_SELECTED EXTRACT_.
[START]
Alexander Hamilton Has Been In My Life Since I Was Ten by Juliet Waldron
/Alexander Hamilton has been in my life since I was ten, with his rags to respectability—never riches—tale. He came to America, like so many others, with nothing but the head on his shoulders. As a teen, he’d fought for freedom. He’d won the respect of the commanding general and gained the hand of a lady. He fought tirelessly to get his brilliant—but far-less well-informed colleagues—to understand and accept his financial plans. If Alexander Hamilton hadn’t created a system to unite those thirteen colonies by getting them to agree to pay the debts incurred to our fighting men—and to the businessmen who’d backed the War of Independence—the United States as we know it would have never happened.
But Hamilton was an immigrant, a fact his enemies never forgot or forgave. Worse, he was born illegitimate, and arrived on these shores through the charity of the planters of St. Croix. He was called slightingly, “Creole,” or, with frank hostility by John Adams, “the bastard brat of a Scots peddler.”
[END]
_WRITTEN INSTRUCTION_.
Write the next part of the essay on Alexander Hamilton above, picking up after its last sentence. The data after this point is separate from the essay on Alexander Hamilton.

_DATA SHOWN_.
[START]
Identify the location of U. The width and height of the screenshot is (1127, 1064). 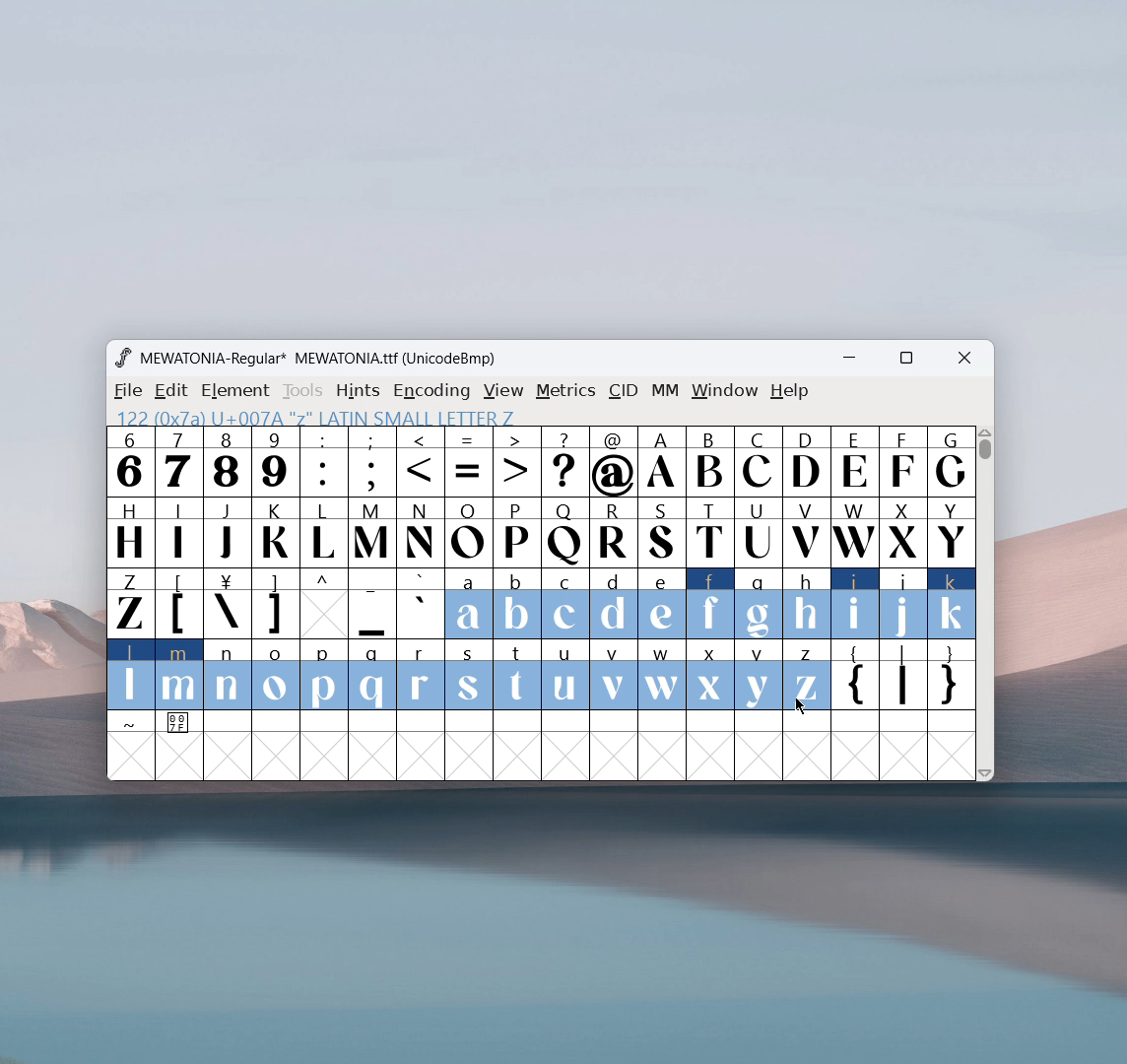
(759, 531).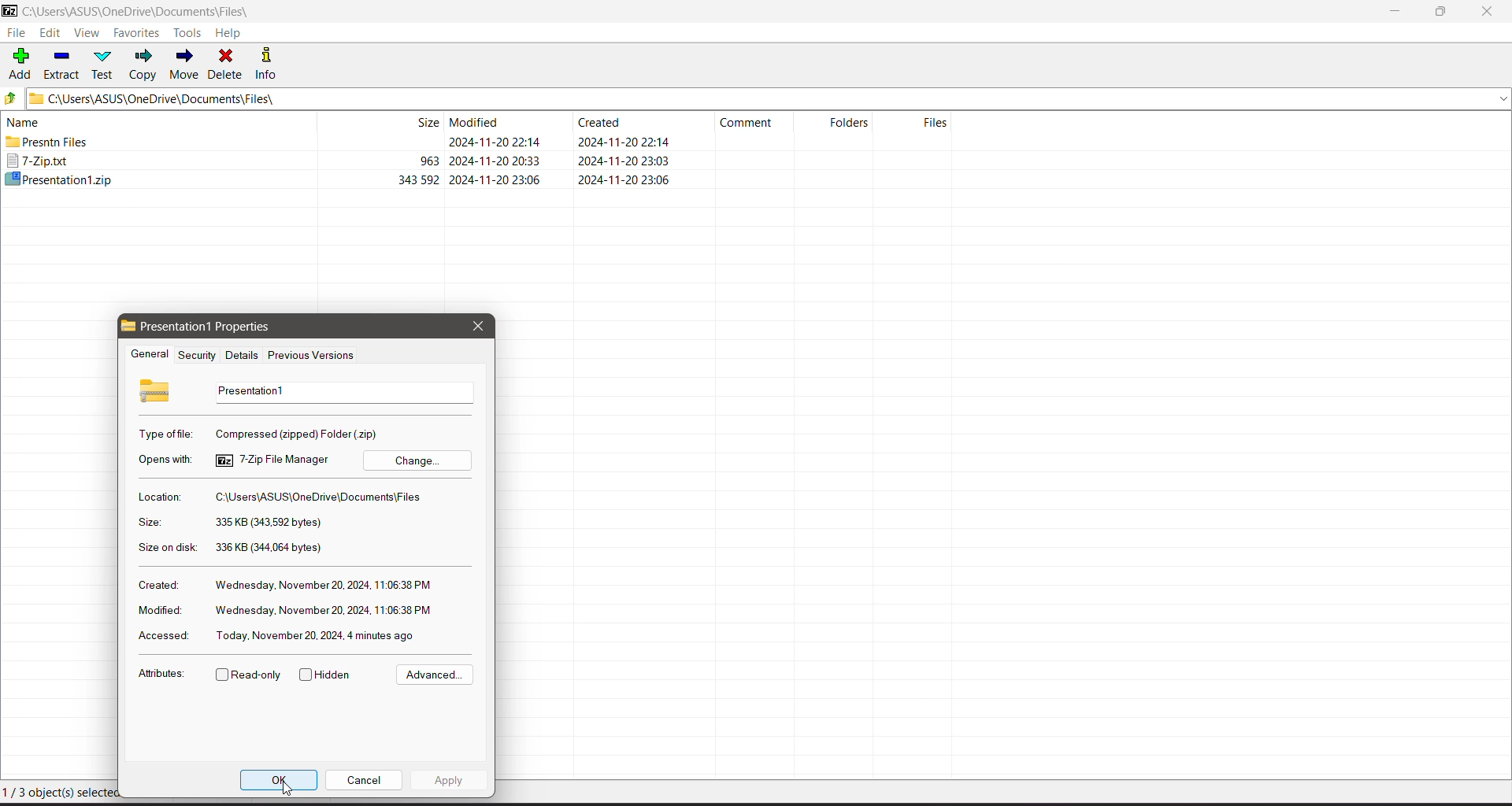 The height and width of the screenshot is (806, 1512). I want to click on File, so click(16, 33).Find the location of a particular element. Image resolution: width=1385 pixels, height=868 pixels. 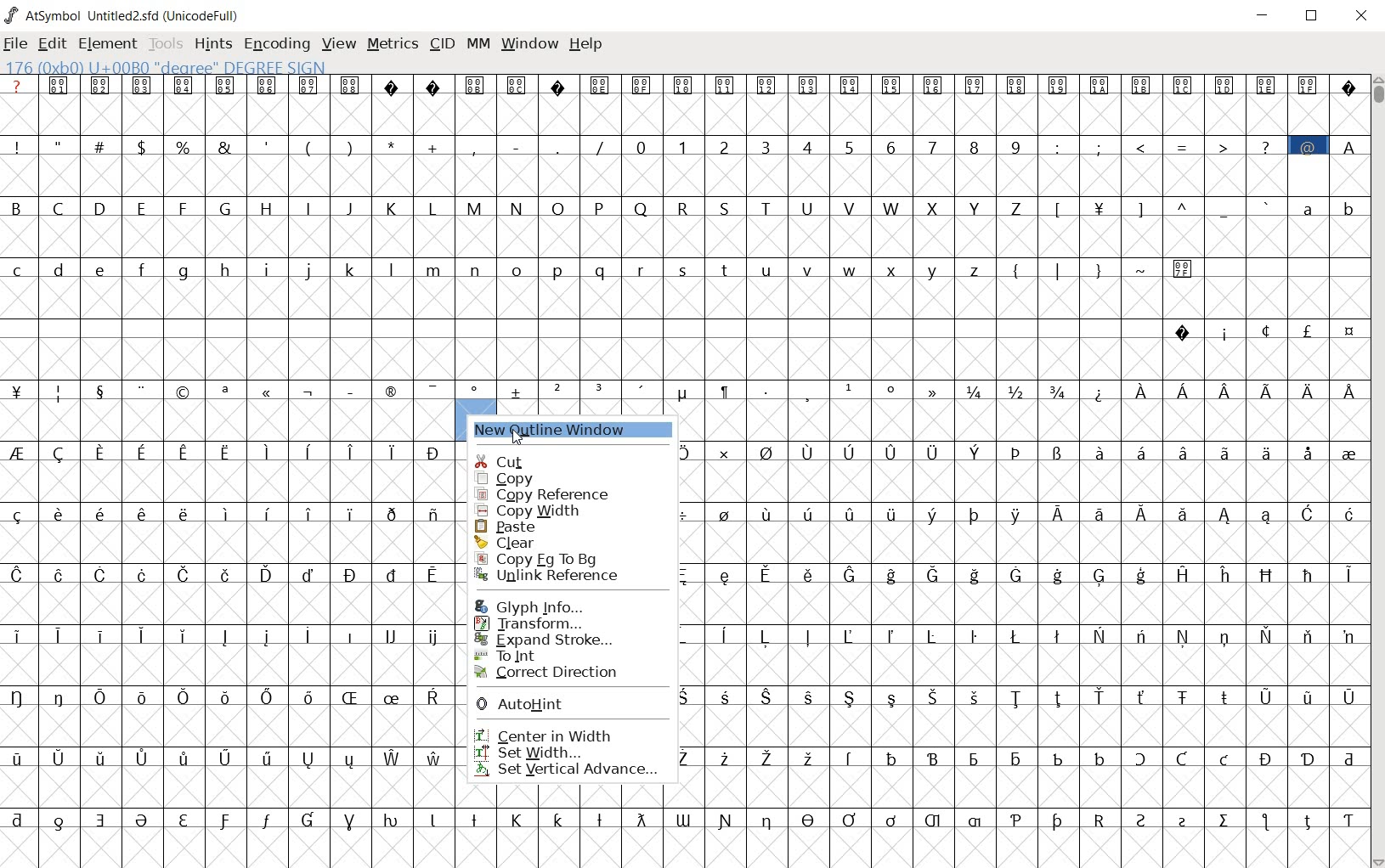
[END]
_RESPONSE_.
Recently, these themes moved Hamilton back into public consciousness. A few years after Ron Chernow wrote his exceptional biography, Lin-Manuel Miranda, a multi-talented first generation American, had his original hip-hop “Hamilton” storm onto Broadway. I’m just a country girl, so I didn’t know that until I’d just finished editing an old in-the-drawer story, A Master Passion.
Frankly, as a long time Hamiltonian, Lin-Manuel’s show cheers me. Here in the 21st Century, while McLuhan’s medium works a sea change upon us, it’s probably the perfect way to communicate the story of this extraordinary man, one we were lucky to have had present at America’s founding.
We all work in the medium with which we’re familiar. The one I know best is that of an aged and hybrid genre—the historical novel. I’ve written about another great man’s spouse in “Mozart’s Wife” and so naturally Hamilton’s Betsy became a large part of A Master Passion as well. Her life, as well as his, sometimes reads like fiction. Study of the “founding mothers” is (and will probably remain) a minor specialty, simply from a lack of material. 18th Century women hoped to preserve their privacy by destroying personal letters, so very often I’ve had to infer what might have been going on in someone’s head, or elaborate and fictionalize from tidbits of information gleaned during the long time of research.
Hamilton is such a protean character that in order to produce a coherent whole I’ve had to omit whole episodes—important people and places—or conflate events, which I hope readers will forgive. I wanted to focus on the relationship.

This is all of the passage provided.